Nonostante i primi due round portati a casa da Real Rockers – entrambi validi un punto – la tiratissima vittoria dell’ultimo round da parte di Hellmuzik – probabilmente pesantemente influenzata da quella cannonata che risponde al nome di MOB – ha rimescolato tutte le carte in tavola, portando ad un inaspettato pareggio tra i due team che per distacco si erano divisi il titolo di veri e propri mattatori della serata.

Ph: Mauro Puccini, courtesy of Red Bull

Gli ultimi 5 minuti a testa sono stati semplicemente eccezionali, da un punto di vista squisitamente rap però. Dopo aver ripetuto a più riprese che il Clash non è il Tecniche Perfette o il 2 The Beat (cosa che è stata ribadita anche da Hellmuzik all’inizio della loro esibizione, punzecchiando i rivali), i Real Rockers passano l’intero round dello spareggio a fare freestyle, forti della presenza di due colossi come Ensi e Moddi, ai quali si è aggiunto Danno, vero e proprio crack della serata – e soprattutto freestyler dal peso specifico indescrivibile.

Il team Hellmuzik non ha mancato di far notare questa scelta, per certi versi incoerente, giocandosi gli ultimi dubplate per poi rispondere al fuoco con i propri fuoriclasse dell’improvvisazione: l’aggressività, la cattiveria e la carica agonistica di Lazza e Nitro – molto più pungenti e senza peli sulla lingua rispetto agli avversari – alla fine hanno fatto la differenza, portando Marracash sul loro palco per incoronare la squadra campione del Redbull Culture Clash 2017.

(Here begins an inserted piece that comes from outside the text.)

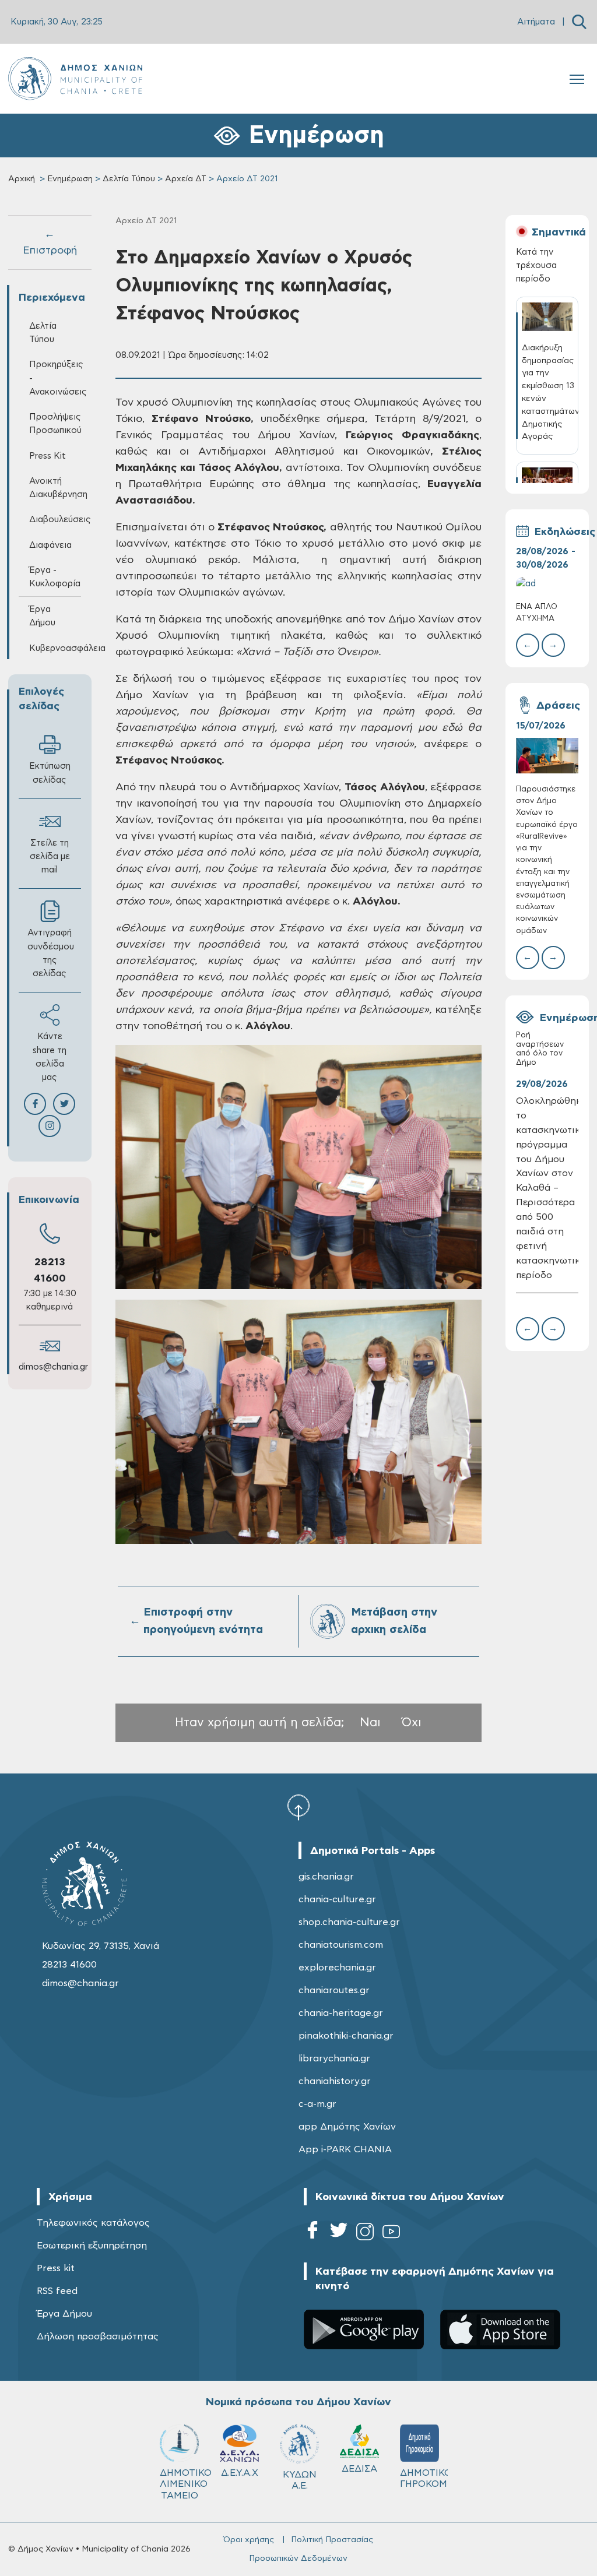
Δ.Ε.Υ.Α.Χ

Tra deliranti teorie del complotto e osservazioni poco obiettive che ritenevano i Real Rockers gli effettivi vincitori, per giunta con uno scarto ampissimo sugli avversari, va assolutamente reso onore ai vincitori: al primo Clash, il team Hellmuzik si è comportato alla grande. Ha sfoggiato perle su perle legate alla drum’n’bass, ha divertito il pubblico con dubplate irriverenti e inaspettati, ha tenuto il palco in maniera ineccepibile e nelle esibizioni live ha tirato fuori la caratura che contraddistingue gli artisti del roster Machete.

I Real Rockers, dall’altro lato, non sono affatto stati da meno: il pubblico ha subito riconosciuto il loro livello altissimo, rispondendo in maniera incredibilmente forte ai loro round, nonostante il team non fosse composto da beniamini di casa. La scelta di giocarsi il round di spareggio in maniera piuttosto lontana rispetto a come avevano condotto il resto del Clash – scelta forse influenzata dalla presenza di un mc eccezionale come Danno sul palco – alla fine non ha pagato in termini di vittoria, ma ha indubbiamente giovato allo spettacolo (sempre, ripetiamo, in ottica marcatamente rap).

Supposti e presunti rancori e sprazzi d’astio nascosti dietro le rime – i malpensanti non mancano mai – sono subito scomparsi, smentiti da sorrisi e abbracci che animavano l’afterparty per artisti e addetti ai lavori, che ha visto tutti i partecipanti festeggiare la riuscita di un evento organizzato e gestito alla perfezione dal team RedBull.

L’istantanea che riassume meglio lo spirito del Clash? Dopo aver trascorso tutti i round a sbeffeggiare i team avversari durante le loro esibizioni, tutti e tre i palchi, nel momento in cui Danno ha iniziato a rappare, si sono ritrovati a muovere all’unisono la testa a tempo. Tutti, da Salmo a Noyz, da Clementino a Hell Raton, da Enzo Dong a Mudimbi.

Insieme a tutto il pubblico, ovviamente.